Deux hommes s'approchaient de la voiture. Le premier portait sur son dos un petit banc de bois et l'autre une sorte de caisse de la taille d'un piano droit. Quand Richard les héla, ils lui répondirent avec une joie évidente. Il leur offrit alors des cigarettes et ils se mirent tous les trois à discuter avec entrain.

Puis Richard se tourna vers Victoria :

— Vous aimez le cinéma ? Alors, permettez-moi de vous offrir une séance.

Il dit quelques mots aux deux Arabes, qui sourirent de plus belle. Ils posèrent le banc et firent signe à Victoria et à Richard de s'y asseoir. Puis, sur une espèce de socle, ils installèrent leur appareil arrondi, percé de deux petits trous. Victoria s'écria :

— Ça me rappelle les machines qu'on trouve sur les jetées en Angleterre ! On met trois sous dans la fente et on y voit Les Surprises du valet de chambre ou Le Déshabillé de la Parisienne.

— C'est exactement ça, répondit Richard. C'est une forme primitive de ces machines-là.

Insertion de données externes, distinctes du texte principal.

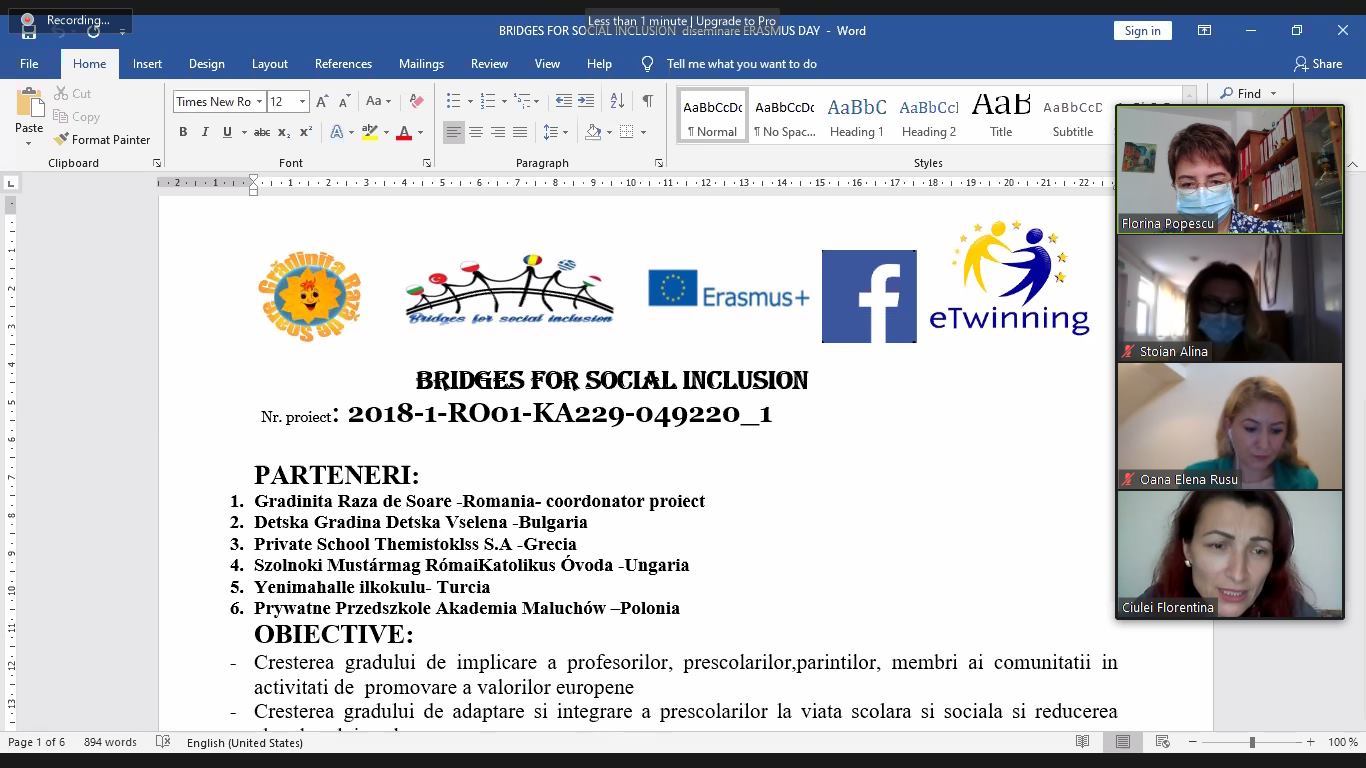Apply strikethrough formatting to text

Victoria appliqua les yeux sur les trous protégés par une vitre, et l'un des Arabes se mit à tourner lentement une manivelle, tandis que l'autre entonnait une sorte de litanie.

— Qu'est-ce qu'il raconte ? demanda Victoria.

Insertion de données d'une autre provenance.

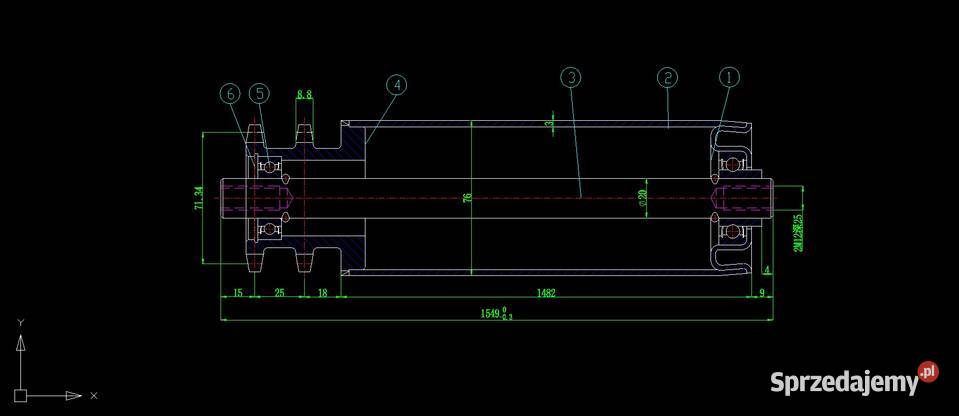Image resolution: width=959 pixels, height=416 pixels.
Task: Click the 71.34 vertical dimension text
Action: (x=199, y=198)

Richard lui traduisit en simultané :

— … Approchez, approchez et préparez-vous à beaucoup d'émerveillement et de ravissement… Préparez-vous à contempler les prodiges de l'Antiquité !

Une image grossièrement colorée de Noirs en train de moissonner le blé passa devant les yeux de Victoria.

— Les paysans en Amérique…, annonça Richard qui continuait à traduire… Et maintenant, voilà l'épouse du grand Shah du monde occidental…

C'était l'impératrice Eugénie, qui minaudait en se tripotant les cheveux. Vinrent ensuite le palais royal du Monténégro et l'Exposition universelle.

Une hallucinante collection d'images hétéroclites passa ainsi devant les yeux de Victoria. La descriptions de certaines d'entre elles avait parfois de quoi laisser pantois.

Le prince consort, Disraeli, les fjords norvégiens et des patineurs helvétiques complétèrent ce curieux panorama des actualités d'antan.

Le commentateur arabe conclut son spectacle par ces mots :

— … Et ainsi nous vous avons amené les merveilles de l'Antiquité des pays lointains. Puisse votre générosité être digne du spectacle incomparable auquel vous venez d'assister, car toutes ces splendeurs sont authentiques.

C'était terminé. Victoria était ravie.

— Extraordinaire ! s'exclama-t-elle. Je n'aurais jamais cru cela possible.

Les propriétaires du cinéma ambulant souriaient avec fierté. Victoria se leva d'un bond et Richard, qui était assis à l'autre bout du banc, tomba par terre après un vol plané qui manquait vraiment de dignité. Victoria se confondit en excuses, mais l'incident ne lui avait pas déplu.

Agatha Christie, Rendez-vous à Bagdad [1951], trad. Bernard Blanc, Paris, Éditions des Champs Élysées, 1996, p. 206-208.